* _Texte de la page_:
--

Autant d’attentes en termes de « ville durable » qui se pluralisent. Mais un risque, d’une autre ampleur est à venir – il demandera toute notre vigilance dans le futur.
La prise en otage des initiatives citoyennes ?
La course aux classements internationaux (“rankings”) s’intensifie tout comme le nombre des palmarès « urbains ». C’est le cas de la désignation « Capitale Verte de l’Europe» (destinée aux villes de plus de 100 000 habitants) ou des labels privés “Ville Verte” ; nous pouvons rappeler la création, ces dernières années, de la désignation « European Green leaf » (la ville ‘Feuille verte européenne’), du concours « Victoires du Paysage » (créé en 2008 et dont les critères d’évaluation: l’esthétique, la valorisation du cadre de vie, le respect des règles de l’art, le développement durable) ou encore des appellations (encore diffuses) de « Ville comestible » ou de « Smart green Cities », sans doute vouées à des lendemains fertiles …
Les enjeux publicitaires et symboliques des villes « vertes » semblent s’intensifier sur l’échiquier international des villes les plus attractives, les plus innovantes, les plus « smart ». A se demander si la tentation verte (et aujourd’hui vivrière) ne risque pas « aussi » dans les années à venir de voir se substituer aux militants des premières heures de grands groupes éco-industriels, agroécologiques intervenant, à des échelles de grande ampleur, dans l’aménagement des villes… Ainsi, en nous tournant vers Singapour, vers les Emirates ou vers la Chine, ne constate t’on pas qu’ils sont déjà à l’œuvre et participent ainsi à une nouvelle étape du déploiement de l’agriculture urbaine?
Dominique Pagès est membre du Food 2.0 LAB et enseignante chercheure au Celsa-Paris Sorbonne, Laboratoire GRIPIC.

--

(Éléments enregistrés)

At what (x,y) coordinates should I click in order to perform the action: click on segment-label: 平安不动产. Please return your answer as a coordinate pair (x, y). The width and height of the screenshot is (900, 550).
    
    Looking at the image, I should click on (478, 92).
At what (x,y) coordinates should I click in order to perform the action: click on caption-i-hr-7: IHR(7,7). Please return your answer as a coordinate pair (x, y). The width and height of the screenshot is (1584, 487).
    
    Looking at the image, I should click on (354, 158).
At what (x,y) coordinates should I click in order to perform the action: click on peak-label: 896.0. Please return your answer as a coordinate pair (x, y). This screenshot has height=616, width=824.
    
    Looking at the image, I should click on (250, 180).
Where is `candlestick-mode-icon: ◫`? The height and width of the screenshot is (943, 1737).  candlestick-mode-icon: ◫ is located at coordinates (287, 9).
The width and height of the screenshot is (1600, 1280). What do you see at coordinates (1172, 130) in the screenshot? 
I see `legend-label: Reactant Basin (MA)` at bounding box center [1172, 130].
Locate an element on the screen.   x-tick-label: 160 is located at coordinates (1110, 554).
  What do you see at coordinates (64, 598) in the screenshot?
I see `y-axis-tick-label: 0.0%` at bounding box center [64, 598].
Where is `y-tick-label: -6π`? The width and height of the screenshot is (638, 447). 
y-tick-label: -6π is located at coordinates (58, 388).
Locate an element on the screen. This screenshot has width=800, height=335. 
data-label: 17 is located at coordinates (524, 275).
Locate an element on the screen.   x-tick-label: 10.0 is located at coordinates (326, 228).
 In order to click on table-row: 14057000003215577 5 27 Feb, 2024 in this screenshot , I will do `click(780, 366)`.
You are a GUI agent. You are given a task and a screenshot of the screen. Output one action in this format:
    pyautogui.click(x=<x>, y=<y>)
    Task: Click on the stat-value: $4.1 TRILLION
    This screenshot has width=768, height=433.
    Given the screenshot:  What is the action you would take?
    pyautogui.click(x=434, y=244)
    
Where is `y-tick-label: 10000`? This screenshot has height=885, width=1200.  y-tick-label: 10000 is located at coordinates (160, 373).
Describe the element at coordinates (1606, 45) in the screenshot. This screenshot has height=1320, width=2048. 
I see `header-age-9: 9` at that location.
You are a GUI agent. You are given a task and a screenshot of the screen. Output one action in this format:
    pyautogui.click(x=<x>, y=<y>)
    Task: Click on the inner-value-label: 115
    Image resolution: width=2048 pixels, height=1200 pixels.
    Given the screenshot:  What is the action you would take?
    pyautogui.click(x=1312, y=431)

--

* _Consignes_:
1. Selon le texte sur les villes vertes, en quelle année le concours « Victoires du Paysage » a-t-il été créé ?
2. Remplacez « vigilance » par « attention » dans le passage du texte sur les villes vertes qui commence à « Autant d’attentes en » et se termine à « dans le futur. », puis donnez le passage ainsi modifié.

* _Réponses_:
1. En 2008.

2.
Autant d’attentes en termes de « ville durable » qui se pluralisent. Mais un risque, d’une autre ampleur est à venir – il demandera toute notre attention dans le futur.